Re: [racket] XML library: representing CDATA

Jay McCarthy Thu, 05 Jan 2012 12:16:55 -0800

I'm happy to take the code below as a patch. I think that would be the
best thing to do in this case, because I don't really have anything
else to add.


Jay

On Thu, 5 Jan 2012 18:07:47 +0000, Norman Gray <nor...@astro.gla.ac.uk> mumbled:

> Jay, hello.

> On 4 Jan 2012, at 20:53, Jay McCarthy wrote:

> >> In the XML module's cdata struct, "[t]he string field is assumed to
> >> be of the form <![CDATA[‹content›]]> with proper quoting of
> >> ‹content›."  It's not clear that this is a very useful design of the
> >> interface.
> > 
> >> Principally, it makes it inconvenient to get at the <content>, and
> >> requires calls to substring (or something like that) in order to
> >> extract the <content> from cdata-string.
> > 
> > I'm happy including a helper function that does the substring.

> An alternative would be to define, say, the following.

> #lang racket

> (struct source (start stop)) ; dummy definition

> (struct cdata source (chars)
>   #:guard (λ (start stop chars type)
>             (cond ((regexp-match #rx"^<!\\[CDATA\\[(.*)]]>$" chars)
>                    => (λ (m)
>                         (values start stop (list-ref m 1))))
>                   (else (values start stop chars)))))
> (define (cdata-string cdata)
>   (string-append "<![CDATA[" (cdata-chars cdata) "]]>"))

> (define c1 (cdata #f #f "cdata1"))
> (define c2 (cdata #f #f "<![CDATA[cdata2]]>"))

> (printf "c1: ~a & ~a~%" (cdata-chars c1) (cdata-string c1))
> (printf "c2: ~a & ~a~%" (cdata-chars c2) (cdata-string c2))
=>
> c1: cdata1 & <![CDATA[cdata1]]>
> c2: cdata2 & <![CDATA[cdata2]]>

> This would entail corresponding changes to the XML writer, but would be 
> coherent and backward compatible, in the sense that something that was 
> illegal before would become legal, but nothing hitherto legal would become 
> illegal.

  
> >> Secondly, it represents low-level syntactical information which
> >> should not, I think, be present in the result of a parse of an XML
> >> document.  The fact that the content string originated from within a
> >> CDATA section is, I think, useful to know, but only just.  Note that
> >> the fact that a string or character originated within a CDATA
> >> section is not part of the XML information set
> >> (<http://www.w3.org/TR/xml-infoset/> Sect. 2.6, and Appx D point
> >> 19).  Supposing (which would be sturdily defensible) that xexprs
> >> should represent no more than the content of the XML information
> >> set, then there would be no need for the cdata structure at all
> >> (though this obviously makes escaping characters on output somewhat
> >> more involved).
> > 
> > I'm happy making the backwards compatible change of changing the
> > reader to never produce them.

> Right, so parsing "<p>Foo <![CDATA[b&r<>]]> baz</p>" would produce 

> (list 'p '() "Foo " "b&r<>" " baz")

> or

> (list 'p '() "Foo b&r<> baz")

> The only arguable downside to this is that the presence of a #<cdata> 
> structure gives the caller a hint that there's something that (someone 
> thought) needs escaping here.  However, if they're being as careful as they 
> should be about escaping before outputting, then this won't make any 
> difference.

> >> It's also completely counterintuitive: the documentation of this
> >> struct is only three sentences long, and when reading it I _still_
> >> managed to elide the explanation that the CDATA line-noise actually
> >> had to be included in the string, presumaly because it seemed so
> >> obvious that it wouldn't.
> > 
> > The sentence is there because it is non-intuitive.

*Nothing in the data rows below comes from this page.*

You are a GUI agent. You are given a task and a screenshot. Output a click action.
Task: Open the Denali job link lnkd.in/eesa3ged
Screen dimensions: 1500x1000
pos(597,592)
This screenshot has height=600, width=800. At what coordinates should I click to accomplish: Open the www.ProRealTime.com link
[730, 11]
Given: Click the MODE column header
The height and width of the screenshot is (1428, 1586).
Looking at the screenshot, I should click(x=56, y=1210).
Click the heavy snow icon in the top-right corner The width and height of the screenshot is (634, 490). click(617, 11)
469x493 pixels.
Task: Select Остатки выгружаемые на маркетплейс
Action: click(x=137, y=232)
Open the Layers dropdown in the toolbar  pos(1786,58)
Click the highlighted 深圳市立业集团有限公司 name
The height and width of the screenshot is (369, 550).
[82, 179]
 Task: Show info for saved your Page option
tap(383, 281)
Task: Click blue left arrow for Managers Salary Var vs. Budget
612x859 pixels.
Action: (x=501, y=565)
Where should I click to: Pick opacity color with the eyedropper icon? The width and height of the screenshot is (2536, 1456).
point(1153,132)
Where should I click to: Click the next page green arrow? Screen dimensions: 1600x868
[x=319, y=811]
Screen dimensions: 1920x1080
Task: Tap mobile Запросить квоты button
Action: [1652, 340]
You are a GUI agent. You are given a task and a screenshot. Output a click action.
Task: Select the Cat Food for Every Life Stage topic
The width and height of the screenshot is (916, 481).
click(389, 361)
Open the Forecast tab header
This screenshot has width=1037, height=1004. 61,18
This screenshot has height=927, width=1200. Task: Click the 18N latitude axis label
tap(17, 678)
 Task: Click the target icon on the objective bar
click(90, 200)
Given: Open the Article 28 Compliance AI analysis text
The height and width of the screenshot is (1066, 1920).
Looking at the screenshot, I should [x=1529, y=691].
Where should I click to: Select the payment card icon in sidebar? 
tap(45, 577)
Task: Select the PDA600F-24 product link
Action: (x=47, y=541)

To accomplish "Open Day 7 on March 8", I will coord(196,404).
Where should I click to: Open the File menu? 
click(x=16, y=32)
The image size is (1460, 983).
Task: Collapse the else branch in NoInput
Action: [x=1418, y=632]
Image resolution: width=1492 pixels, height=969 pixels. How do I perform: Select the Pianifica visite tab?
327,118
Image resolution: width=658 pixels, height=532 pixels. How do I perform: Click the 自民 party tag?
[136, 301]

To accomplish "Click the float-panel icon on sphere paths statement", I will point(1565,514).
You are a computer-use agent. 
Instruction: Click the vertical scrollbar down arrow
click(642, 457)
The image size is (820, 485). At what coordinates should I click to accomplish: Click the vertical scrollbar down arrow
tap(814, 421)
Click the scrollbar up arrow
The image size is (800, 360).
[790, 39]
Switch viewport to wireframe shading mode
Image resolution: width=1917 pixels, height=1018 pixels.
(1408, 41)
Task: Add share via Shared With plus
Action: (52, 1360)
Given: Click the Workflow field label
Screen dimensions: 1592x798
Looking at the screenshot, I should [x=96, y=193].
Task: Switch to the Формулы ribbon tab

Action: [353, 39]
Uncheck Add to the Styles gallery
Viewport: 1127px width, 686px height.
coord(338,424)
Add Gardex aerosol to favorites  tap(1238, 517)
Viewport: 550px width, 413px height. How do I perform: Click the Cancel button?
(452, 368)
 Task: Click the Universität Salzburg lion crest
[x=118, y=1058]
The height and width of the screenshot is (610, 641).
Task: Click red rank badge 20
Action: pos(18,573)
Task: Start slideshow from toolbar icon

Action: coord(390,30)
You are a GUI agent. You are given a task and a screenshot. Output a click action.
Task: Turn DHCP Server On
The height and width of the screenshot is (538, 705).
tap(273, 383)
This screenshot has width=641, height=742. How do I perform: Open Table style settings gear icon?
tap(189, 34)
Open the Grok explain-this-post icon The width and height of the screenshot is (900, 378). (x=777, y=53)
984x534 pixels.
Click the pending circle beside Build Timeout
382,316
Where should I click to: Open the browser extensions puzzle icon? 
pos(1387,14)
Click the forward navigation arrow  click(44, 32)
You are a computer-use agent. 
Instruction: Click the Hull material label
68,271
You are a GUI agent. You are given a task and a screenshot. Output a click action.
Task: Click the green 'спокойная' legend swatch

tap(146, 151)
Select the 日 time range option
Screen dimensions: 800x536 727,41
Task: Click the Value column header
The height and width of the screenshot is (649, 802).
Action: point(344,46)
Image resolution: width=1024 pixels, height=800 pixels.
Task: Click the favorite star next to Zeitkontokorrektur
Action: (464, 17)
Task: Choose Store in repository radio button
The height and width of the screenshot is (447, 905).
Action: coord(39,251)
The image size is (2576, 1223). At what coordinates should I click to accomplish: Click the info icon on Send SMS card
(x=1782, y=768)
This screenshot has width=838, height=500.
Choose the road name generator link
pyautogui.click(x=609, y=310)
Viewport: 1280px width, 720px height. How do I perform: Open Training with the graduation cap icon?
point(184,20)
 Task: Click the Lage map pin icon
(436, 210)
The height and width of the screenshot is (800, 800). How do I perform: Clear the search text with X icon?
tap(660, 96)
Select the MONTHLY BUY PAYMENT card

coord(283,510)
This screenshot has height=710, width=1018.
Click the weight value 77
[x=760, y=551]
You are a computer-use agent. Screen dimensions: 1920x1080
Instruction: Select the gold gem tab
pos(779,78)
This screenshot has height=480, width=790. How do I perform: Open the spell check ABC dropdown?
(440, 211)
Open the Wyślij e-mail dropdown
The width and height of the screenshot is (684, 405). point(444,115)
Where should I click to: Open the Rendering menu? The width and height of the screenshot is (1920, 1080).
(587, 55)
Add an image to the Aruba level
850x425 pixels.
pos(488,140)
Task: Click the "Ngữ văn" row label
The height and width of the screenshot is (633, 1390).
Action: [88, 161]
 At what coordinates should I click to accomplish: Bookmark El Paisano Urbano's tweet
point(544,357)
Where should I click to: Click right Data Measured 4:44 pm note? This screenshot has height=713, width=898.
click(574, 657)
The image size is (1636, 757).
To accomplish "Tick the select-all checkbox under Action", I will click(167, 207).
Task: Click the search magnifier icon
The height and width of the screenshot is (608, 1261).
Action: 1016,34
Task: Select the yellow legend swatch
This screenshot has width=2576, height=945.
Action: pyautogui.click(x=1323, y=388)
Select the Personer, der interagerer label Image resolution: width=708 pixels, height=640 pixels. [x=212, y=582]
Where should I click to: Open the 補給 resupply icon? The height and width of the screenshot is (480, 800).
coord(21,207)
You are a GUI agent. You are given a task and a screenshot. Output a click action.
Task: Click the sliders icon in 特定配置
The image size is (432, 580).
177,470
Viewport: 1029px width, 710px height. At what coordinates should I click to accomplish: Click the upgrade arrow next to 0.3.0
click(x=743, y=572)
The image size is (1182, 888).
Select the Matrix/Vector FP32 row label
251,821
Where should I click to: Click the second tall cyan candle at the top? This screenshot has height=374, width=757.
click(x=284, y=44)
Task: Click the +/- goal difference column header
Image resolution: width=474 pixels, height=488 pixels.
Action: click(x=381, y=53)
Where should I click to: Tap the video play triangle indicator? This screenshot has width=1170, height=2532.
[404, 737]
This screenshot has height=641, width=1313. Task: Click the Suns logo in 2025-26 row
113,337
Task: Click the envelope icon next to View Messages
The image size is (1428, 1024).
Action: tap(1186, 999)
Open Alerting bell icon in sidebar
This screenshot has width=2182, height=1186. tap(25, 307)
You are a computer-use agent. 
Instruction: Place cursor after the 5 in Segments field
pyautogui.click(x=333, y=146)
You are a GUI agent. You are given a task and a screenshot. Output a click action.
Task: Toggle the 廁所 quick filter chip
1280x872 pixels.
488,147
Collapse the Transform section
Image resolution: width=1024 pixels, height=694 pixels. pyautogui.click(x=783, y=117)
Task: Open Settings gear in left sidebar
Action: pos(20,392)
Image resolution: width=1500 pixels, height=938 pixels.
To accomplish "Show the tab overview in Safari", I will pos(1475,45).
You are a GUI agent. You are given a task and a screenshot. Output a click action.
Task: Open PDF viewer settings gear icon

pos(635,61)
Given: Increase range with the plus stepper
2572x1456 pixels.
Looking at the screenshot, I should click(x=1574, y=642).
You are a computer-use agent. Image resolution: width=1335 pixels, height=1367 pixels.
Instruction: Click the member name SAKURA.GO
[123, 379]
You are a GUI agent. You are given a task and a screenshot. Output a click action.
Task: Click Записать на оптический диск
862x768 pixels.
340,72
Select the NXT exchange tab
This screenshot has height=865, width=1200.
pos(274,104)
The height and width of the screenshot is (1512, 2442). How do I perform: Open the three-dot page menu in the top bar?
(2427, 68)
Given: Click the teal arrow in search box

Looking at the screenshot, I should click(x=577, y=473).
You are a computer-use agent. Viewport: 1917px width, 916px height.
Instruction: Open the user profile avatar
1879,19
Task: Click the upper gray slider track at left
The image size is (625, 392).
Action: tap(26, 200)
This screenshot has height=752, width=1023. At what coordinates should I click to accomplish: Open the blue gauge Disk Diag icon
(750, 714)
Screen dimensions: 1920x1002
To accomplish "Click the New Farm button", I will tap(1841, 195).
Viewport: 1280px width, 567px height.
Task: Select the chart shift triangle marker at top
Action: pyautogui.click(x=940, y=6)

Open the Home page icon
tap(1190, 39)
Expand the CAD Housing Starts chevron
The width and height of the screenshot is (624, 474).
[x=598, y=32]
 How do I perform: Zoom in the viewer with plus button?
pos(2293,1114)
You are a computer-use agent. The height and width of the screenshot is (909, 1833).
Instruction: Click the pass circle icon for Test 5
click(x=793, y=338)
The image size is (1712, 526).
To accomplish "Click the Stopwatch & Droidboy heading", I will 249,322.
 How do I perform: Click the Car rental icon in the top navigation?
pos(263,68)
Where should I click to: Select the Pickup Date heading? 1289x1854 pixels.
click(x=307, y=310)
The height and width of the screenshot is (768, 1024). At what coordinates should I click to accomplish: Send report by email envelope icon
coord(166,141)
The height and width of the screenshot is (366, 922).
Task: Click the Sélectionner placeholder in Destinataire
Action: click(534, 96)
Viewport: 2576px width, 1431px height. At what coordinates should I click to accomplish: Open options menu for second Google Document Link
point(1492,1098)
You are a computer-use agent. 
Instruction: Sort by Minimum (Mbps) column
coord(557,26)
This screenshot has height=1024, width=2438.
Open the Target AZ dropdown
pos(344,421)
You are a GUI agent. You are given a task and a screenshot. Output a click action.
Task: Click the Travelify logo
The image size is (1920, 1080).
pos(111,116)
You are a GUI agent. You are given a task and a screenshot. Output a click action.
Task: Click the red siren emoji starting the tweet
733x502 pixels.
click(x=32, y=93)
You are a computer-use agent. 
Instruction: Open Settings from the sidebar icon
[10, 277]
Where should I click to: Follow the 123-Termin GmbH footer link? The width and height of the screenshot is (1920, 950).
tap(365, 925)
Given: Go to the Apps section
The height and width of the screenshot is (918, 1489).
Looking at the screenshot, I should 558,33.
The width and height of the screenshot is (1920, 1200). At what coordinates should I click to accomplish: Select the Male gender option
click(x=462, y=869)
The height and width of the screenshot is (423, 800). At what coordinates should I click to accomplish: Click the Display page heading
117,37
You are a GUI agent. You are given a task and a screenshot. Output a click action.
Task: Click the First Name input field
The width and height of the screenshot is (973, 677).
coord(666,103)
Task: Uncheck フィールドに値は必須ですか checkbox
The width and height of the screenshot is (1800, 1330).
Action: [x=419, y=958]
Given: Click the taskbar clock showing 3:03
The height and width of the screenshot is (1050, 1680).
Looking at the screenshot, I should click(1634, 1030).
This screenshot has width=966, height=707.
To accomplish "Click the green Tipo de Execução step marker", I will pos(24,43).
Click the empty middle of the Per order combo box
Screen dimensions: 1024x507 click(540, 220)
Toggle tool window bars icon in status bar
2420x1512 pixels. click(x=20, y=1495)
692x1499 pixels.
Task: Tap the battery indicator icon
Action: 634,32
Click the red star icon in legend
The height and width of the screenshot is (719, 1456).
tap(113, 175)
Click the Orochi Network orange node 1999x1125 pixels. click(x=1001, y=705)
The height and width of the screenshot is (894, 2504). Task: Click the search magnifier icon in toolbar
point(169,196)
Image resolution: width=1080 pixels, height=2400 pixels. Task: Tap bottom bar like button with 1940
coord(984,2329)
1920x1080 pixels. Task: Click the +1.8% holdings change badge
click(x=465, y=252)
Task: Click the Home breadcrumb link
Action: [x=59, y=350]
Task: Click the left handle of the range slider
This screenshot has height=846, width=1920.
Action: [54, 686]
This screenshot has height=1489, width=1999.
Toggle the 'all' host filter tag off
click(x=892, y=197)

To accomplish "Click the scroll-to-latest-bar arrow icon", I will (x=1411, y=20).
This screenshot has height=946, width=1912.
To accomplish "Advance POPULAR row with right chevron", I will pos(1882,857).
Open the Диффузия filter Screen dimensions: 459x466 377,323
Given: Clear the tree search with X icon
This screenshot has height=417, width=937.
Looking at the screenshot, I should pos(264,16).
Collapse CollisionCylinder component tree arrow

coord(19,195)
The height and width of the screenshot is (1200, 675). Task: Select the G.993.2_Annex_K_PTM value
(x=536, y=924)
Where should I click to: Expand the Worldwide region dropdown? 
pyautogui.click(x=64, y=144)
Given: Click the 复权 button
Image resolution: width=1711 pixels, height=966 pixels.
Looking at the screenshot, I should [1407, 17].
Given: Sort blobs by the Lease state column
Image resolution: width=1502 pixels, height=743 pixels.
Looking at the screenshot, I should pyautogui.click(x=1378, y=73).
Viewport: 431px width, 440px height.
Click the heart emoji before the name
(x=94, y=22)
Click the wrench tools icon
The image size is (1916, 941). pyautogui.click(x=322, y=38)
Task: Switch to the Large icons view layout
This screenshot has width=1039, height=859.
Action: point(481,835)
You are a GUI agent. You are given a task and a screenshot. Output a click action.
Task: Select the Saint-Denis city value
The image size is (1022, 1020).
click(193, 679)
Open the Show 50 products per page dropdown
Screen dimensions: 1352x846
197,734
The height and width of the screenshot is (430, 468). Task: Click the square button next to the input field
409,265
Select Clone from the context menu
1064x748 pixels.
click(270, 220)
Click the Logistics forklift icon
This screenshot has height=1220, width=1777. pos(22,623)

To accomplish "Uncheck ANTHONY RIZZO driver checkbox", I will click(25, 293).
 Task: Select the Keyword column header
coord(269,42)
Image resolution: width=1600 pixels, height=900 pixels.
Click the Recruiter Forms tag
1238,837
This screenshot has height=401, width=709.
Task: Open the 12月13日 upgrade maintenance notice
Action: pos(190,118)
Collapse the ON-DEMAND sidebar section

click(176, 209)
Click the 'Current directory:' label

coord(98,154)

I don't know any
> > other way to say it. The XML collect doesn't insert the wrapper, it
> > assumes it is already there.

> Perhaps a big "NOTE:" at the beginning of the second paragraph would draw 
> attention to it.

> >> Side-issue regarding the wording of the documentation: it's not
> >> completely clear what "proper quoting of content" means.  I presume
> >> it means purely racket-quoting of the string contents, and doesn't
> >> refer to XML quoting at all.  Thus (cdata #f #f "<![CDATA[\"&]]>")
> >> would be acceptable in principle (it is acceptable in fact).
> > 
> > It refers to the fact that "]]>" cannot appear in the content.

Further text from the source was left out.